[Problem statement]: Word for word, reproduce each of the entries.

[Collected data entries]:
________________________

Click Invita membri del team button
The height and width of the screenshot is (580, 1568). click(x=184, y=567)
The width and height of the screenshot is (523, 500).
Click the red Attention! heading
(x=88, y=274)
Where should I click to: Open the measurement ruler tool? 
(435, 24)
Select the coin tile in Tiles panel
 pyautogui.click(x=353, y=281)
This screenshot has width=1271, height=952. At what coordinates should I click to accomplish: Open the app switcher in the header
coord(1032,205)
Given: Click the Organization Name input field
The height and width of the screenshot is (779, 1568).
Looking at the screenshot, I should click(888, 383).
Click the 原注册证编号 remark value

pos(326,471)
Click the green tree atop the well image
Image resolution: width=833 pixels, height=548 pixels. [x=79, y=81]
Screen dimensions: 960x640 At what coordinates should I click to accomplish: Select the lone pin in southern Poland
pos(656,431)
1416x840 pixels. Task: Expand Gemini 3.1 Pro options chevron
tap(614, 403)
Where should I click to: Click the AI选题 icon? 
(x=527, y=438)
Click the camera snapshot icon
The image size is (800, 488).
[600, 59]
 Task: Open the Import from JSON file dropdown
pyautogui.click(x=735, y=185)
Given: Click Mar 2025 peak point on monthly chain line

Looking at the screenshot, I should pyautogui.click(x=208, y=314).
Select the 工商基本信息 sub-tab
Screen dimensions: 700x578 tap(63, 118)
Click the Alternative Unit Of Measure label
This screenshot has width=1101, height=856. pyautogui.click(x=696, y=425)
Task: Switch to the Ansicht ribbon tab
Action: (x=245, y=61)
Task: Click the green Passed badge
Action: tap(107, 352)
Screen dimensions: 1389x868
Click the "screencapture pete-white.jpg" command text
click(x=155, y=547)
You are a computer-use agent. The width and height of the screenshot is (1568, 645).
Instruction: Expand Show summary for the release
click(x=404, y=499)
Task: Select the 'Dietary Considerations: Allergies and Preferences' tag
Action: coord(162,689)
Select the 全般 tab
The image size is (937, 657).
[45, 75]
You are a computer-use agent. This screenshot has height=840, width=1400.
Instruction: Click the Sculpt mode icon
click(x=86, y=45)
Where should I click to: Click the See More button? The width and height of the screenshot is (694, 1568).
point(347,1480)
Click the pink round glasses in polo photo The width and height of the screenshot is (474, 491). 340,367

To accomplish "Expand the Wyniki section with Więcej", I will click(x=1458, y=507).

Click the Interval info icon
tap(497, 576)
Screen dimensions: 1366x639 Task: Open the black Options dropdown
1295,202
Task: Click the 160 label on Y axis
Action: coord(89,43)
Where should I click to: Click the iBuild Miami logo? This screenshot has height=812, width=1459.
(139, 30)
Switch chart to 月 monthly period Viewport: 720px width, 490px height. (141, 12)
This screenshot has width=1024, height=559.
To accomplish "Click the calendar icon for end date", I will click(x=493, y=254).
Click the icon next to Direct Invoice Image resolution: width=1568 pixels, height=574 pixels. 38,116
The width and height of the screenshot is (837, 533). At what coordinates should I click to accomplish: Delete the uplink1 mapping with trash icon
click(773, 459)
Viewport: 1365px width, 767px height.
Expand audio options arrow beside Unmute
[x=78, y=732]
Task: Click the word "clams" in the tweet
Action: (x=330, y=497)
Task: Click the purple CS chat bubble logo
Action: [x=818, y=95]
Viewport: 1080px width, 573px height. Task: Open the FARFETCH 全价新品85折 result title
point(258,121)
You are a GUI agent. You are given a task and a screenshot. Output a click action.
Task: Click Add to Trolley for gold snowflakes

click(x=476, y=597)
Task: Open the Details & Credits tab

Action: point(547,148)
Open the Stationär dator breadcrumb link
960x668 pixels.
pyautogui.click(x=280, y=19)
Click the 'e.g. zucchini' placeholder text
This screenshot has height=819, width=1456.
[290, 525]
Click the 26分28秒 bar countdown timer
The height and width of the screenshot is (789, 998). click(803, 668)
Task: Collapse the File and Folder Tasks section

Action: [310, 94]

________________________

[Final answer]:
Click Invita membri del team button
The height and width of the screenshot is (580, 1568). click(x=184, y=567)
The width and height of the screenshot is (523, 500).
Click the red Attention! heading
(x=88, y=274)
Where should I click to: Open the measurement ruler tool? 
(435, 24)
Select the coin tile in Tiles panel
 pyautogui.click(x=353, y=281)
This screenshot has width=1271, height=952. At what coordinates should I click to accomplish: Open the app switcher in the header
coord(1032,205)
Given: Click the Organization Name input field
The height and width of the screenshot is (779, 1568).
Looking at the screenshot, I should click(888, 383).
Click the 原注册证编号 remark value

pos(326,471)
Click the green tree atop the well image
Image resolution: width=833 pixels, height=548 pixels. [x=79, y=81]
Screen dimensions: 960x640 At what coordinates should I click to accomplish: Select the lone pin in southern Poland
pos(656,431)
1416x840 pixels. Task: Expand Gemini 3.1 Pro options chevron
tap(614, 403)
Where should I click to: Click the AI选题 icon? 
(x=527, y=438)
Click the camera snapshot icon
The image size is (800, 488).
[600, 59]
 Task: Open the Import from JSON file dropdown
pyautogui.click(x=735, y=185)
Given: Click Mar 2025 peak point on monthly chain line

Looking at the screenshot, I should pyautogui.click(x=208, y=314).
Select the 工商基本信息 sub-tab
Screen dimensions: 700x578 tap(63, 118)
Click the Alternative Unit Of Measure label
This screenshot has width=1101, height=856. pyautogui.click(x=696, y=425)
Task: Switch to the Ansicht ribbon tab
Action: (x=245, y=61)
Task: Click the green Passed badge
Action: tap(107, 352)
Screen dimensions: 1389x868
Click the "screencapture pete-white.jpg" command text
click(x=155, y=547)
You are a computer-use agent. The width and height of the screenshot is (1568, 645).
Instruction: Expand Show summary for the release
click(x=404, y=499)
Task: Select the 'Dietary Considerations: Allergies and Preferences' tag
Action: coord(162,689)
Select the 全般 tab
The image size is (937, 657).
[45, 75]
You are a computer-use agent. This screenshot has height=840, width=1400.
Instruction: Click the Sculpt mode icon
click(x=86, y=45)
Where should I click to: Click the See More button? The width and height of the screenshot is (694, 1568).
point(347,1480)
Click the pink round glasses in polo photo The width and height of the screenshot is (474, 491). 340,367

To accomplish "Expand the Wyniki section with Więcej", I will click(x=1458, y=507).

Click the Interval info icon
tap(497, 576)
Screen dimensions: 1366x639 Task: Open the black Options dropdown
1295,202
Task: Click the 160 label on Y axis
Action: coord(89,43)
Where should I click to: Click the iBuild Miami logo? This screenshot has height=812, width=1459.
(139, 30)
Switch chart to 月 monthly period Viewport: 720px width, 490px height. (141, 12)
This screenshot has width=1024, height=559.
To accomplish "Click the calendar icon for end date", I will click(x=493, y=254).
Click the icon next to Direct Invoice Image resolution: width=1568 pixels, height=574 pixels. 38,116
The width and height of the screenshot is (837, 533). At what coordinates should I click to accomplish: Delete the uplink1 mapping with trash icon
click(773, 459)
Viewport: 1365px width, 767px height.
Expand audio options arrow beside Unmute
[x=78, y=732]
Task: Click the word "clams" in the tweet
Action: (x=330, y=497)
Task: Click the purple CS chat bubble logo
Action: [x=818, y=95]
Viewport: 1080px width, 573px height. Task: Open the FARFETCH 全价新品85折 result title
point(258,121)
You are a GUI agent. You are given a task and a screenshot. Output a click action.
Task: Click Add to Trolley for gold snowflakes

click(x=476, y=597)
Task: Open the Details & Credits tab

Action: point(547,148)
Open the Stationär dator breadcrumb link
960x668 pixels.
pyautogui.click(x=280, y=19)
Click the 'e.g. zucchini' placeholder text
This screenshot has height=819, width=1456.
[290, 525]
Click the 26分28秒 bar countdown timer
The height and width of the screenshot is (789, 998). click(803, 668)
Task: Collapse the File and Folder Tasks section

Action: [310, 94]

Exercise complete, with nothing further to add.